## Questions
A: Using the passage on plague in Iceland, decide whether each statement agrees with it. Answer yes or no, and quote the words that decide each one. (i) Karlsson estimates that the first epidemic may have killed as much as 50 to 60 percent of the population. (ii) Iceland at the time had a number of small towns. (iii) Both Icelandic epidemics died out during the winter.
B: Restate the paragraph beginning "The experience of Iceland" from the passage on plague in Iceland as a short bulleted list that keeps its main facts.
C: According to the passage on plague in Iceland, in which years did the two Icelandic plague epidemics occur?

6th-10th century AD

Past & Present, August, 1997 by J. R. Maddicott

The experience of Iceland, discussed by Gunnar Karlsson, both resembled and differed from that of Norway.(111) The two Icelandic plague epidemics of 1402-4 and 1494-5 afflicted a countryside where `practically everyone lived on individual farms; there were hardly any villages and certainly no towns'. Yet by Karlsson's reckoning the death rate may have been as high as 50 to 60 per cent in the first epidemic and 30 to 50 per cent in the second. It certainly brought a wide and general desertion of homesteads. How then did plague spread, and to such mortal effect, in this other land of isolated settlements? Not by rats, as Benedictow argues (wrongly in Karlsson's view) for Norway: there is no sign of their presence in Iceland; the climate was too cold for their survival, let alone for that of their parasitic plague-bearing fleas, and even had it not been, there was virtually no overland movement of grain to provide the means of flea-transmission proposed for Norway. Since both Icelandic epidemics continued through the winter, the evidence favours not bubonic but pneumonic plague, spread presumably by human contacts and through some of the same means prevailing in Norway: the flight of the fearful, the pastoral travels of priests, the journeys occasioned by funerals. Though pneumonic plague must take its distant origins from a flea bite, the Icelandic epidemics provide the best available evidence for plague's further diffusion without the agency of rats.

[Stored records]
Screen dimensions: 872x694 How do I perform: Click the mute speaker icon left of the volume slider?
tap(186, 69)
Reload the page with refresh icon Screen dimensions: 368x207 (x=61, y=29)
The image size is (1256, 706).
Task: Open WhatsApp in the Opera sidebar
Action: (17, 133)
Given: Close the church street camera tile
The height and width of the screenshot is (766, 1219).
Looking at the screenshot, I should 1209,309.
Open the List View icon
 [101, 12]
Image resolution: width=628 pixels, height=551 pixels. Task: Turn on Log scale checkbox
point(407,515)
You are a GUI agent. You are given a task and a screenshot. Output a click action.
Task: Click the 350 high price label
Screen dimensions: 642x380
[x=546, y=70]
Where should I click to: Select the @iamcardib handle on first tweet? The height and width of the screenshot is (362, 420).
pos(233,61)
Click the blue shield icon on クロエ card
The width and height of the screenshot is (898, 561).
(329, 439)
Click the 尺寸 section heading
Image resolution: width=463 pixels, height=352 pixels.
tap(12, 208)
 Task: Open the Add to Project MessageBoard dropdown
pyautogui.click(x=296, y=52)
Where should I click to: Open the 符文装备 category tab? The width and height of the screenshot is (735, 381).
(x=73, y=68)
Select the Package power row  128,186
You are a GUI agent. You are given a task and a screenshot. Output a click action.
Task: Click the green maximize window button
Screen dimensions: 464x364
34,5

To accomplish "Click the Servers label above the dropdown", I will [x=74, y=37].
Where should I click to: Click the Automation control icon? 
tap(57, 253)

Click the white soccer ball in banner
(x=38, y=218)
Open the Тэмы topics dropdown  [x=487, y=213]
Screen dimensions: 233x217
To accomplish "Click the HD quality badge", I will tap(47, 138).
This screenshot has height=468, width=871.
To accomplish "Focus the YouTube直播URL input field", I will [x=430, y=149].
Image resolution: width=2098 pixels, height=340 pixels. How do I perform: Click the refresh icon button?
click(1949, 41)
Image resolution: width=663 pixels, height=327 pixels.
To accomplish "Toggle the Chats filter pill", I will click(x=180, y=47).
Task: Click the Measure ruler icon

## Task results
A:
(i) Yes: "by Karlsson's reckoning the death rate may have been as high as 50 to 60 per cent in the first epidemic"
(ii) No: "there were hardly any villages and certainly no towns"
(iii) No: "both Icelandic epidemics continued through the winter"

B:
- Gunnar Karlsson finds that Iceland's experience of plague both resembled and differed from Norway's.
- Two epidemics, in 1402–4 and 1494–5, struck a countryside of individual farms with hardly any villages and no towns.
- Karlsson estimates death rates of up to 50–60 percent in the first epidemic and 30–50 percent in the second. The epidemics caused widespread desertion of homesteads.
- Rats did not spread the disease. There is no sign of them in Iceland, the climate was too cold for them and their fleas, and there was virtually no overland grain transport.
- Because both epidemics continued through the winter, the evidence points to pneumonic rather than bubonic plague. It was presumably spread by human contact: people fleeing, priests traveling, and journeys to funerals.
- Pneumonic plague must ultimately begin with a flea bite, but the Icelandic epidemics are the best available evidence that plague spread further without rats.

C: They occurred in 1402–4 and 1494–5.